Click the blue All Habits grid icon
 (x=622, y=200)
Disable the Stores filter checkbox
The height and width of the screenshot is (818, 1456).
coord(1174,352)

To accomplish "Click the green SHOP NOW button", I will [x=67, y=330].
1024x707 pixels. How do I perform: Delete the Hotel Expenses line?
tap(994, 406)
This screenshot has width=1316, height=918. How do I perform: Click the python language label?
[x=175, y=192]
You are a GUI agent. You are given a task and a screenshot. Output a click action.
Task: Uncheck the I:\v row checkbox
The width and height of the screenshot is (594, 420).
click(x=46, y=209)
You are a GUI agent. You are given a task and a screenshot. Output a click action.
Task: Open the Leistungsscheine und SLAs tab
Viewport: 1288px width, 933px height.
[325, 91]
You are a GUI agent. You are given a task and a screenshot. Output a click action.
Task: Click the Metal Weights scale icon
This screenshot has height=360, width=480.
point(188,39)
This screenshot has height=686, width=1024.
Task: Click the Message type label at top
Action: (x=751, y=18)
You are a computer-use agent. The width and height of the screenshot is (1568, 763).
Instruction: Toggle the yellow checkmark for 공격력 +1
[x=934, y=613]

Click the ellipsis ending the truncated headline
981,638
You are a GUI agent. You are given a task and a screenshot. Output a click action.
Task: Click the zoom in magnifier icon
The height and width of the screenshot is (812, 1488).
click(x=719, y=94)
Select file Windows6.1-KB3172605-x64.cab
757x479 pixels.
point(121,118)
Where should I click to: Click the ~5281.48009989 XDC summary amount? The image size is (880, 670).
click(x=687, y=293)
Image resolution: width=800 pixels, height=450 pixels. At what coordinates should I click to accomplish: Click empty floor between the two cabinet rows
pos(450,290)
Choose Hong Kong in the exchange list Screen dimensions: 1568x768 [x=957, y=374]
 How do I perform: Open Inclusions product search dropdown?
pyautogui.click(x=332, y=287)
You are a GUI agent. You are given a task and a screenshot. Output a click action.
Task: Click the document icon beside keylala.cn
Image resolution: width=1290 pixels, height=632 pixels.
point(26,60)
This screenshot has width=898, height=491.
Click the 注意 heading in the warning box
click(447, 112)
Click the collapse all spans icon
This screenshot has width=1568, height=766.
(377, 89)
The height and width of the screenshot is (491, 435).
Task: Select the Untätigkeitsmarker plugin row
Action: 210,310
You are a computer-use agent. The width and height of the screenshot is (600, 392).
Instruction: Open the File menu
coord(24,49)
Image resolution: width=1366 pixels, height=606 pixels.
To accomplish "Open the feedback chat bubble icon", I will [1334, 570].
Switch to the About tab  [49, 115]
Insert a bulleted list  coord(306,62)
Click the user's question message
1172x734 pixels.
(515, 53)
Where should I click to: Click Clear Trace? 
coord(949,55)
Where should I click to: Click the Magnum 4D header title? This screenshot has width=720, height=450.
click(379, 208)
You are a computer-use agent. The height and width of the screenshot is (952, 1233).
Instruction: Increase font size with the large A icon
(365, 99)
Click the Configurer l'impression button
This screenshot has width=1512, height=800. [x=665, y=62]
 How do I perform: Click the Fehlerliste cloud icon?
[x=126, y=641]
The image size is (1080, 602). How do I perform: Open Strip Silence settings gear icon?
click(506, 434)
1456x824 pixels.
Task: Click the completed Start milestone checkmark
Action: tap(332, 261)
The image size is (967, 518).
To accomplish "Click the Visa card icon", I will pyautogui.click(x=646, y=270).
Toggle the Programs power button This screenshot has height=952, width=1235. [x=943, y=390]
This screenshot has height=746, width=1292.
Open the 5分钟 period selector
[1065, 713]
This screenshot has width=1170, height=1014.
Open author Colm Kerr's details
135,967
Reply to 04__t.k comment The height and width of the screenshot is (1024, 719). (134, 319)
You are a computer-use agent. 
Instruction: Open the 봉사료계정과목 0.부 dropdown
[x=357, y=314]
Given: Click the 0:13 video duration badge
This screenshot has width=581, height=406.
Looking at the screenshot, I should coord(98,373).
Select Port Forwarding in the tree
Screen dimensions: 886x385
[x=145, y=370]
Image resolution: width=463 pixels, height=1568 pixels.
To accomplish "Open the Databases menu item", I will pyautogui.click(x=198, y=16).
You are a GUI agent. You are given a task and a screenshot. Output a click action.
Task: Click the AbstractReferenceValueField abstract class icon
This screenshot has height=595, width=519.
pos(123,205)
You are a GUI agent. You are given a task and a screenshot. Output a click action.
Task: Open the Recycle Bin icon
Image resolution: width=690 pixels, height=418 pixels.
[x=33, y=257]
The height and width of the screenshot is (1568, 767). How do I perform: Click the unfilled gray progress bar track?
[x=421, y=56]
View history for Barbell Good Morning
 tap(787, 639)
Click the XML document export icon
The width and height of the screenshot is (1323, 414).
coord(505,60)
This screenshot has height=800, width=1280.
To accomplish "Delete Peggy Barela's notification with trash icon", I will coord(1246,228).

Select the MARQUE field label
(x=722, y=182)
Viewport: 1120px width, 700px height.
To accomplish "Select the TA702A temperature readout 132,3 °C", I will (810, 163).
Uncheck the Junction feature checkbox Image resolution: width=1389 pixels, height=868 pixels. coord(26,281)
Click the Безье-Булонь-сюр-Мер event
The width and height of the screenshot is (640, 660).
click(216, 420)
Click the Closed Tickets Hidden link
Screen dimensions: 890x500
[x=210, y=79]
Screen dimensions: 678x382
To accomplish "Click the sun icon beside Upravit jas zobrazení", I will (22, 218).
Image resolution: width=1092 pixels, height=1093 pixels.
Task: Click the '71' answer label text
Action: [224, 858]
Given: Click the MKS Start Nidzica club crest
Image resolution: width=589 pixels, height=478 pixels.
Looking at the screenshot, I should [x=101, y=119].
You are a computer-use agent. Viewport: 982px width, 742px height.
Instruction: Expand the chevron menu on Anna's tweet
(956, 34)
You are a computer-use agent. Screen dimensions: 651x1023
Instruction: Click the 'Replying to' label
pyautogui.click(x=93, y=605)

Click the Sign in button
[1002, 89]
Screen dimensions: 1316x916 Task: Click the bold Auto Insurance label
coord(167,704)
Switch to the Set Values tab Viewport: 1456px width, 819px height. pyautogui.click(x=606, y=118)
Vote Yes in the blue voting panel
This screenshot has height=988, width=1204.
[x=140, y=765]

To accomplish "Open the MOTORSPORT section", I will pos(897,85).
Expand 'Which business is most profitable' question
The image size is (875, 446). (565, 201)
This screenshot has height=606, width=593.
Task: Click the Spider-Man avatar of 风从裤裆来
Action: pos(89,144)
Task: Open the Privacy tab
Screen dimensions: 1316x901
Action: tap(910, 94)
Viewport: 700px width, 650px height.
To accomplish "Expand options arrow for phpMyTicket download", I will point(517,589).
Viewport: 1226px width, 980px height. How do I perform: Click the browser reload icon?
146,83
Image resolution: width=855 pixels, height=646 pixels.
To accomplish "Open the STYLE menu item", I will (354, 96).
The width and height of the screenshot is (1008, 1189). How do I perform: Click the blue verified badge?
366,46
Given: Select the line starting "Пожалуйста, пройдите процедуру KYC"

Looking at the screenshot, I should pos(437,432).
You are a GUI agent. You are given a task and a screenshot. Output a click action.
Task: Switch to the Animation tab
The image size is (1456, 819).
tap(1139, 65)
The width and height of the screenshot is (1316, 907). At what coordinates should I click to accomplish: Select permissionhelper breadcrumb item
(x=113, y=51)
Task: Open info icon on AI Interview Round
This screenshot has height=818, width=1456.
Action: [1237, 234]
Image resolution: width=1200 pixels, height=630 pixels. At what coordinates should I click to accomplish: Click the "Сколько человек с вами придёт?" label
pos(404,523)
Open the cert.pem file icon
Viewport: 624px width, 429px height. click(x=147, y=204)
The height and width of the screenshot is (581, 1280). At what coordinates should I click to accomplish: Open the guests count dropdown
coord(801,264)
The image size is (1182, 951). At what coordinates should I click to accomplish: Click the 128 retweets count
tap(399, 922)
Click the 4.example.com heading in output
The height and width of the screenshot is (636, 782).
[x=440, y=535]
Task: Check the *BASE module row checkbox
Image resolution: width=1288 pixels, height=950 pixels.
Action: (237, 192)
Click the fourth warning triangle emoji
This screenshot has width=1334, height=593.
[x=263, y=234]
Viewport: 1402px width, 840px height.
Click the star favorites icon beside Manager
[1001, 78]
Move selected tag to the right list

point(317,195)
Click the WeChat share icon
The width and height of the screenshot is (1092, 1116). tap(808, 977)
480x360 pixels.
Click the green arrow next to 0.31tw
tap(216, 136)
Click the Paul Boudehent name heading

● ● ● ● ● ● ●

Pull out each line of the listing above that contains the word "dimensions".

Solved problem:
Choose Hong Kong in the exchange list Screen dimensions: 1568x768 [x=957, y=374]
Screen dimensions: 886x385
Screen dimensions: 890x500
Screen dimensions: 678x382
You are a computer-use agent. Screen dimensions: 651x1023
Screen dimensions: 1316x916 Task: Click the bold Auto Insurance label
Screen dimensions: 1316x901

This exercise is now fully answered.